The MS-DRG system creates a hospitals case-mix index (types or categories of patients treated by the hospital) cased on the relative weights of the MS-DRG. The case-mix index can be figured by multiplying the relative weight of each MS-DRG by the number of discharges within that MS-DRG. This provides the total weight for each MS-DRG. The sum of all total weights divided by the sum of total patient discharges equals the case-mix index.

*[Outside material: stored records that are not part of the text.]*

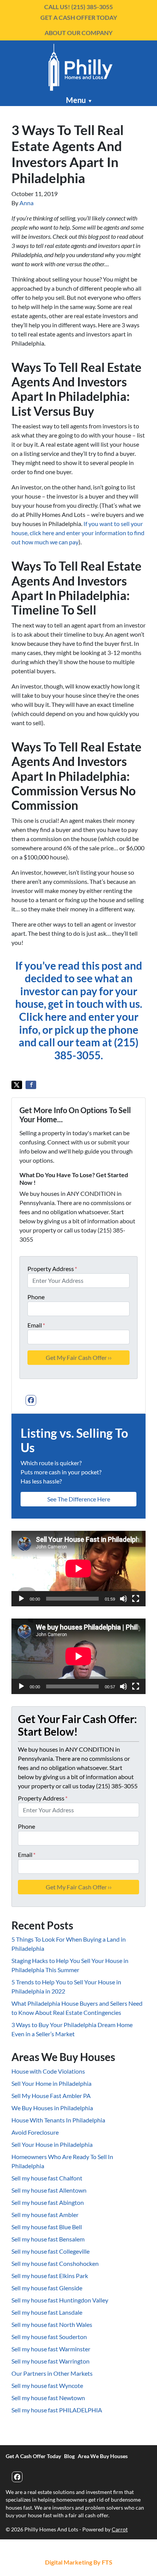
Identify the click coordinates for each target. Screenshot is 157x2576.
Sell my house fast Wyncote (47, 2385)
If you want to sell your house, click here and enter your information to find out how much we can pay (77, 532)
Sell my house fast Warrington (50, 2361)
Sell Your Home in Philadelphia (51, 2083)
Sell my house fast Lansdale (46, 2312)
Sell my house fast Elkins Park (49, 2275)
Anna (26, 202)
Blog (69, 2456)
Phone (36, 1296)
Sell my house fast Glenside (46, 2287)
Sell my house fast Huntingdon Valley (59, 2300)
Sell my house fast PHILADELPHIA (56, 2409)
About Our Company (78, 32)
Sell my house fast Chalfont (46, 2178)
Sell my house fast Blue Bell (46, 2226)
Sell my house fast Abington (47, 2202)
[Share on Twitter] (16, 1085)
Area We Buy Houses (103, 2456)
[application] (78, 1568)
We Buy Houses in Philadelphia (52, 2107)
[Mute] (123, 1599)
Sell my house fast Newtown (48, 2397)
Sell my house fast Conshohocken (55, 2263)
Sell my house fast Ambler (44, 2214)
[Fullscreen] (135, 1599)
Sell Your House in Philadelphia (52, 2144)
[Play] (21, 1599)
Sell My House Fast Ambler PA (51, 2095)
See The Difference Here (78, 1499)
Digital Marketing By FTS (78, 2562)
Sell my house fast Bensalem (48, 2239)
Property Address (52, 1268)
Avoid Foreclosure (35, 2132)
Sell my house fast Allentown (49, 2190)
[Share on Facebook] (31, 1085)
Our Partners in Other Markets (52, 2373)
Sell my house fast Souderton (49, 2336)
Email (36, 1325)
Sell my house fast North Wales (51, 2324)
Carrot (120, 2529)
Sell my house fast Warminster (50, 2348)
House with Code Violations (48, 2071)
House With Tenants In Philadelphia (58, 2120)
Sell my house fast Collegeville (50, 2251)
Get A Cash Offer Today (78, 17)
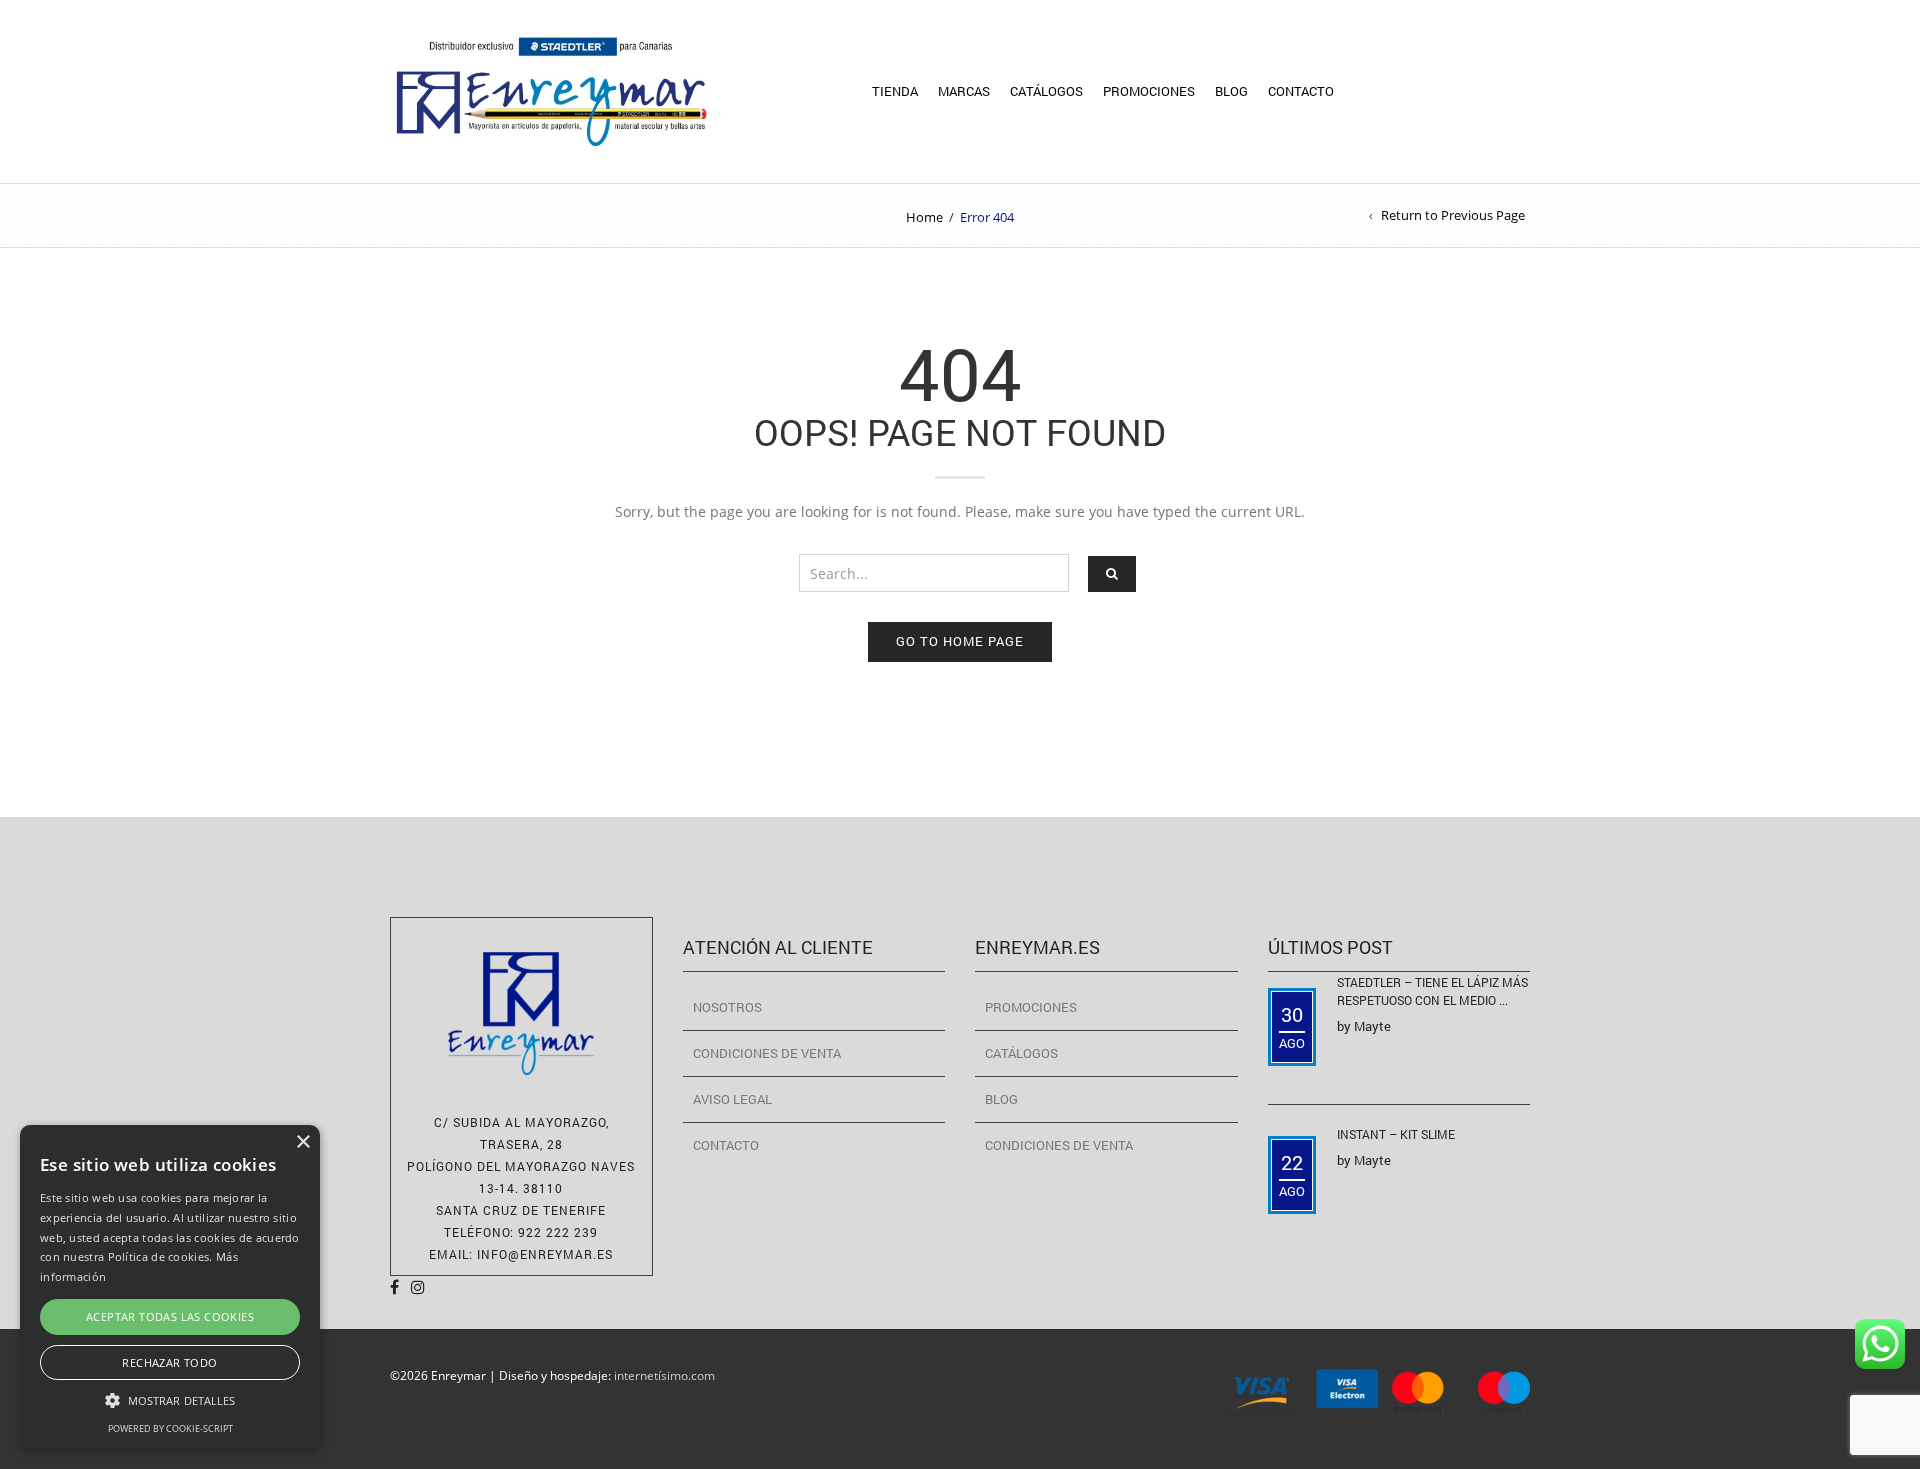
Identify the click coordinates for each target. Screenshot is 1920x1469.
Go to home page (960, 641)
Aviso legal (732, 1099)
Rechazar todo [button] (169, 1362)
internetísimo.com (664, 1375)
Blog (1231, 91)
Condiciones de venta (767, 1053)
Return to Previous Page (1453, 215)
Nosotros (727, 1007)
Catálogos (1046, 91)
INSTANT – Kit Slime (1396, 1134)
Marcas (964, 91)
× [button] (302, 1142)
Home (924, 217)
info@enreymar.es (545, 1254)
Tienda (895, 91)
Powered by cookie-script (170, 1428)
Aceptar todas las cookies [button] (170, 1316)
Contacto (1301, 91)
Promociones (1149, 91)
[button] (170, 1399)
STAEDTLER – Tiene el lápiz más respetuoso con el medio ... (1432, 991)
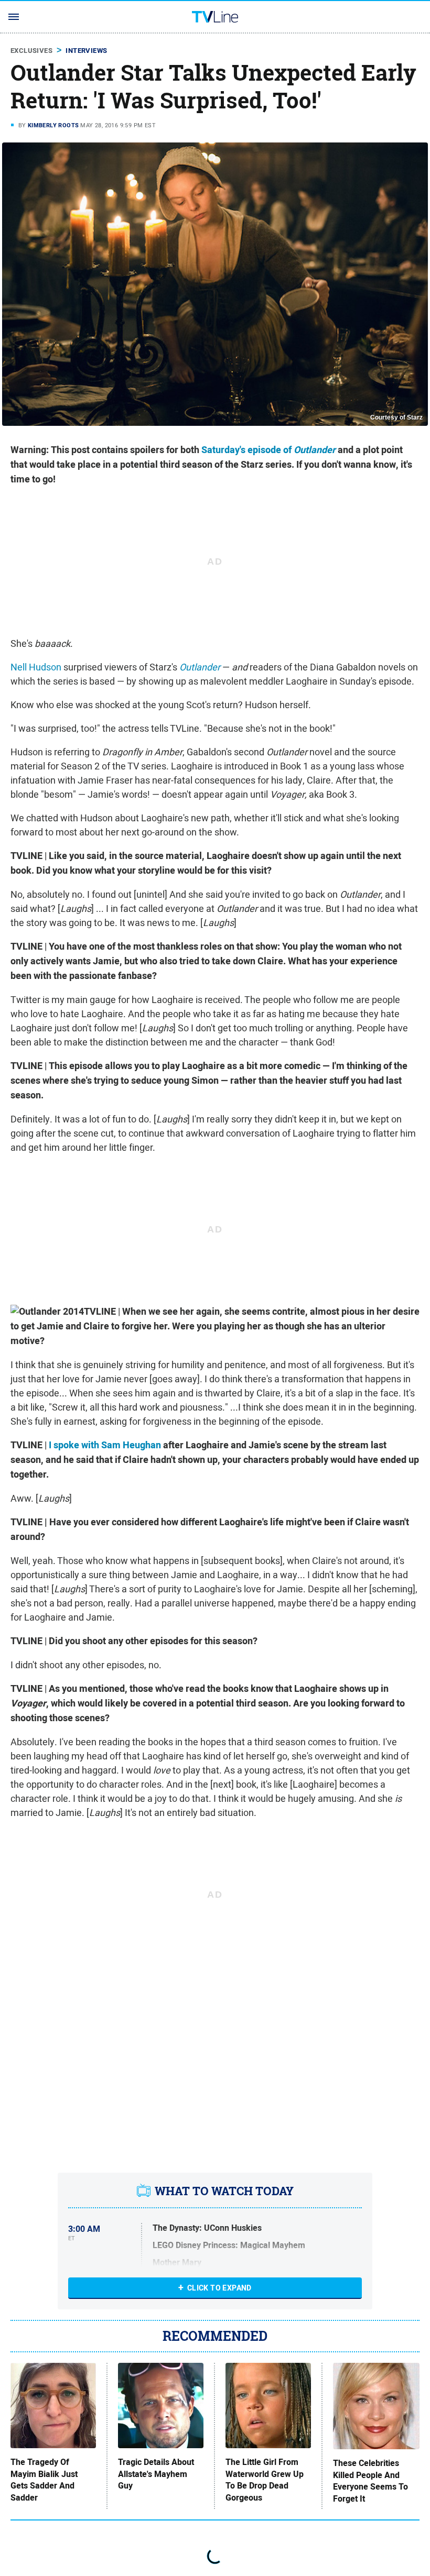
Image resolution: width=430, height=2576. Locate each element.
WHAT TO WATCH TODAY (224, 2191)
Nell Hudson (35, 667)
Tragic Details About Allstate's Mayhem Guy (156, 2474)
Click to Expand (219, 2288)
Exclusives (31, 51)
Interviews (86, 51)
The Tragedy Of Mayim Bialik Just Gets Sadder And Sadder (44, 2480)
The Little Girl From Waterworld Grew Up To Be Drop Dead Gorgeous (264, 2480)
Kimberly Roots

Calculate the case-mix index for General Hospital:

General Hospital Case Mix Index

MS-DRG

Description

Number of Discharges

Relative Weight

Total Relative Weight

280

Heart failure & shock

50

1.8503

193

Simple pneumonia & pleurisy w CC

42

1.4796

377

GI hemorrhage w MCC

23

1.7541

190

COPD

18

1.1924

483

Major joint & limb reattach upper extreme w CC/MCC

17

2.4019

Total

150

Case Mix Index (CMI) = Total Relative Weight (for all 5 MS-DRGs)/Total Discharges

CMI for top 5 MS-DRGs at General Hospital =

Why is case mix index (CMI) important? The case-mix index (CMI) can be used to help administration make financial decisions and also to adjust the average cost per patient (or day) for a given hospital relative to the adjusted average cost for other hospitals by dividing the average cost per patient (or day) by the hospitals calculated CMI. The adjusted average cost per patient would reflect the charges reported for the types of cases treated in that year. For example, if hospital A has an average cost per patient of $1,000 and a CMI of 0.80 for a given year, their adjusted cost per patient is $1,000/0.80 = $1,250. Likewise, if Hospital B has an average cost per patient of $1,500 and a CMI of 1.25, their adjusted cost per patient is $1,500/1.25 = $1,200.

Therefore, if a hospital has a CMI greater than 1.00, their adjusted cost per patient or day will be lowered and conversely if a hospital has a CMI less than 1.00, their adjusted cost will be higher. Ideally, a hospital likes their CMI to be as high as possible.